Let’s say it clearly: the last fifteen years have given patients more than any other period in the history of medicine. Diagnoses once impossible, therapies once unimaginable, survivals no doctor from the previous generation would have believed. The value of being a patient has never been higher. But the job of being a doctor has worsened. Both are true, and our thesis is that we are not forced to keep choosing between them.

At this point, the question becomes: who is really at risk of being replaced by artificial intelligence? Not the doctor themselves. But the doctor reduced to a clerk. The clinician whose day is consumed by documentation, coding, authorizations, and email management is already partially replaceable, because that’s exactly what AI does best. The doctor who no longer looks at the patient, because the system doesn’t allow it, is the most exposed. Not through their own fault, but because a structure has slowly turned them into a data operator.

There’s a second, more urgent front: residents. The PERFORM study, conducted by our group and published last year in Mayo Clinic Proceedings: Digital Health, showed that large language models match or surpass doctors in training in diagnostic accuracy under time pressure—the very condition where human reasoning degrades. If residents are used to fill charts, clear bureaucratic tasks, and oversee billing codes, we are training a generation on activities that AI performs faster than they do. Everything that will make them irreplaceable—clinical reasoning, physical exams, the ability to stay with the patient in uncertainty—is exactly what current training compresses.

The deepest wound isn’t organizational. It’s vocational. Administrative medicine has eroded the doctor’s autonomy, reduced expertise to an exercise in compliance, placed a screen between clinician and patient.
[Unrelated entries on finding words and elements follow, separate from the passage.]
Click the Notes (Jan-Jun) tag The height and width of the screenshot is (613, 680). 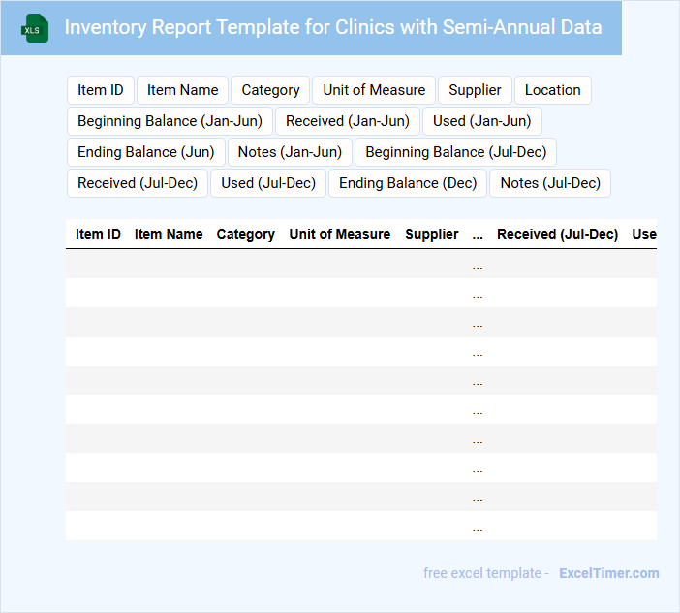click(x=290, y=152)
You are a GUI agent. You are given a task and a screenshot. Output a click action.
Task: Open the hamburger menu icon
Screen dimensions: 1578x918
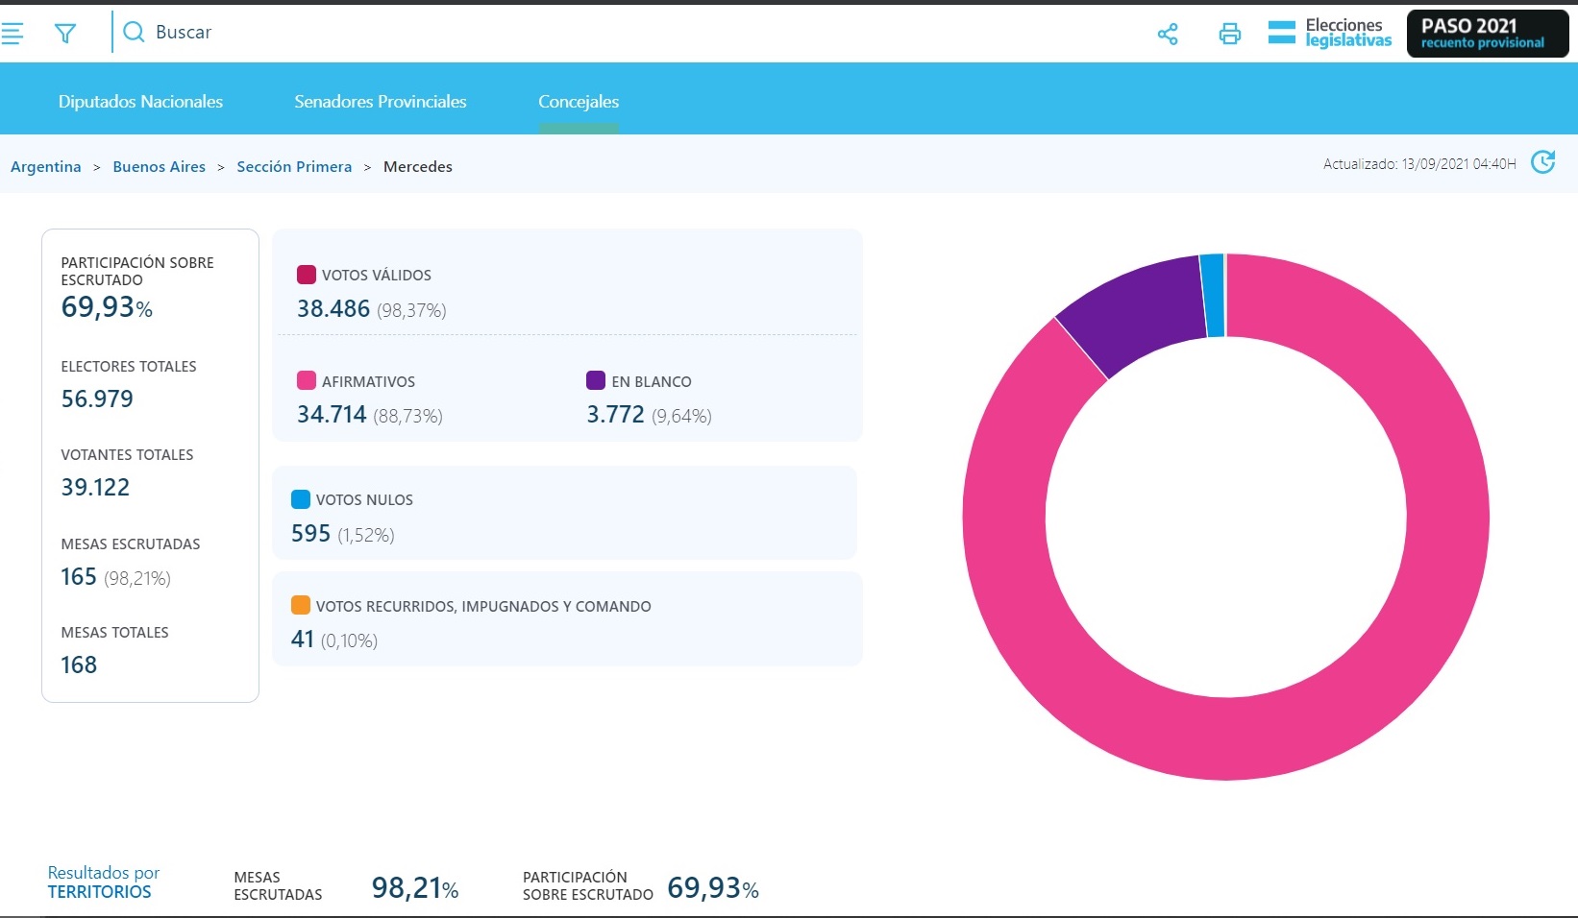12,34
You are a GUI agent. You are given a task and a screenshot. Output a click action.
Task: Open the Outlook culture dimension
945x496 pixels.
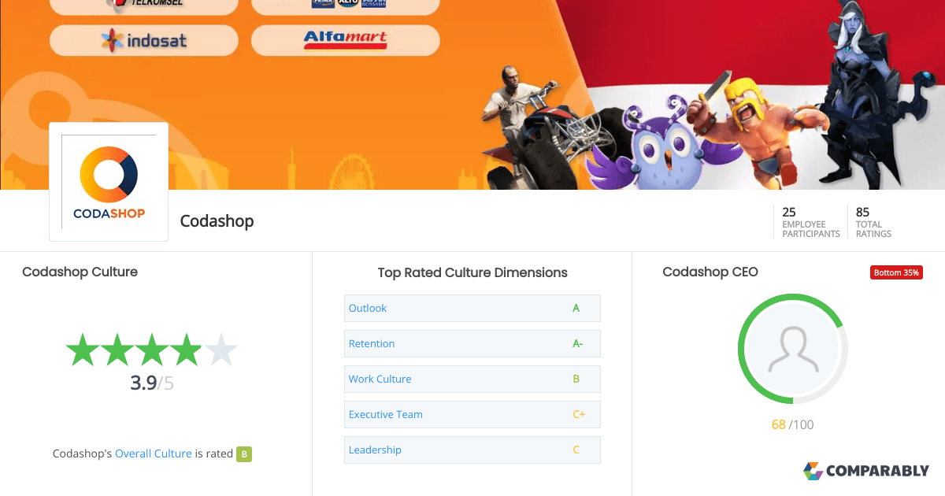473,308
The condition that made medicine a vocation has vanished. People still enter this profession for the same reasons as always—to stay beside those who suffer—but they end up doing a different job.
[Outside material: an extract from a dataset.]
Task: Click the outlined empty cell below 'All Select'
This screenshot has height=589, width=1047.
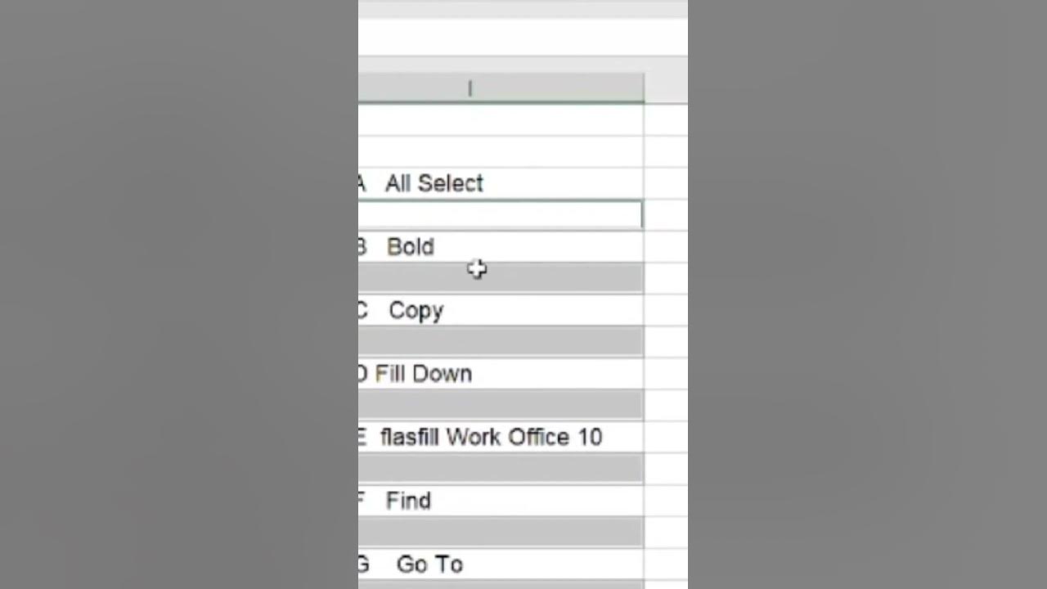Action: 499,215
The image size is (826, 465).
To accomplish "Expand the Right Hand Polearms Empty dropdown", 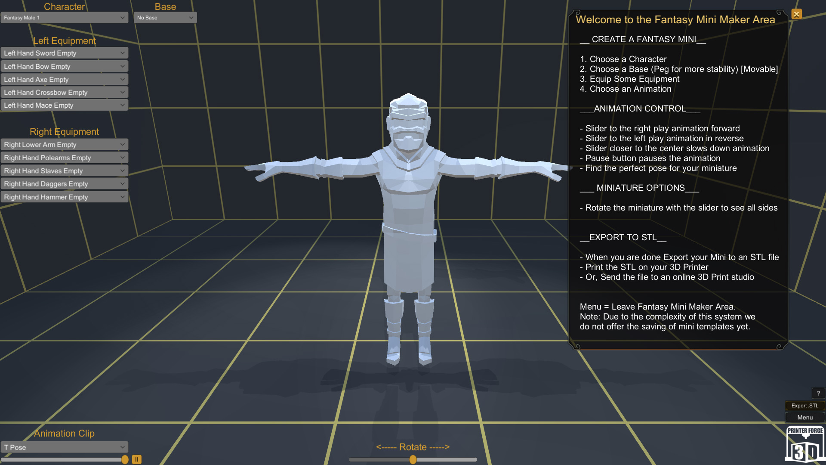I will click(65, 157).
This is the point I want to leave with readers, especially doctors. Artificial intelligence isn’t magic. It’s mathematics. It can be specified, built, and governed by those who know it well enough to reject versions that don’t serve patients. Unlike almost all previous technologies, AI doesn’t have to be simply endured: it can be written.
The real question isn’t what AI will do to doctors, but which doctors are building it. If clinicians aren’t the protagonists, someone else will be—and today’s residents, and tomorrow’s patients, will inherit what those others have built.
It’s not fate. It’s a choice.

This is the direction in which, at the Sbarro Health Research Organization at Temple University in Philadelphia, together with collaborations with the University of Siena and the Scuola Superiore Meridionale of Naples, we are orienting our research.

The idea we propose in the article is one of excavation: artificial intelligence shouldn’t build something new on top of medicine; it should remove what has been built on top of the doctor-patient relationship in the previous forty years. By restoring time, it restores the minimum condition for the profession to become a vocation again.

The crossroads is real. If AI is used to accelerate documentation and multiply visits, it will worsen the situation. If it is used to bring the doctor back to the bedside, it can restore to medicine what it has lost. Technology doesn’t choose on its own: doctors, educators, and health systems do. And too often, they do it in their absence.

Young people choosing medicine today do so despite what Silicon Valley tycoons say about the profession’s future. It falls to my generation, and those before me, to prove they made the right choice. The vocation today doesn’t need defending: it needs strengthening. And that’s done by entering, not exiting, the science that’s changing medicine.

Artificial intelligence is not the end of the doctor. If anything, it’s the opportunity to remind us why we became one.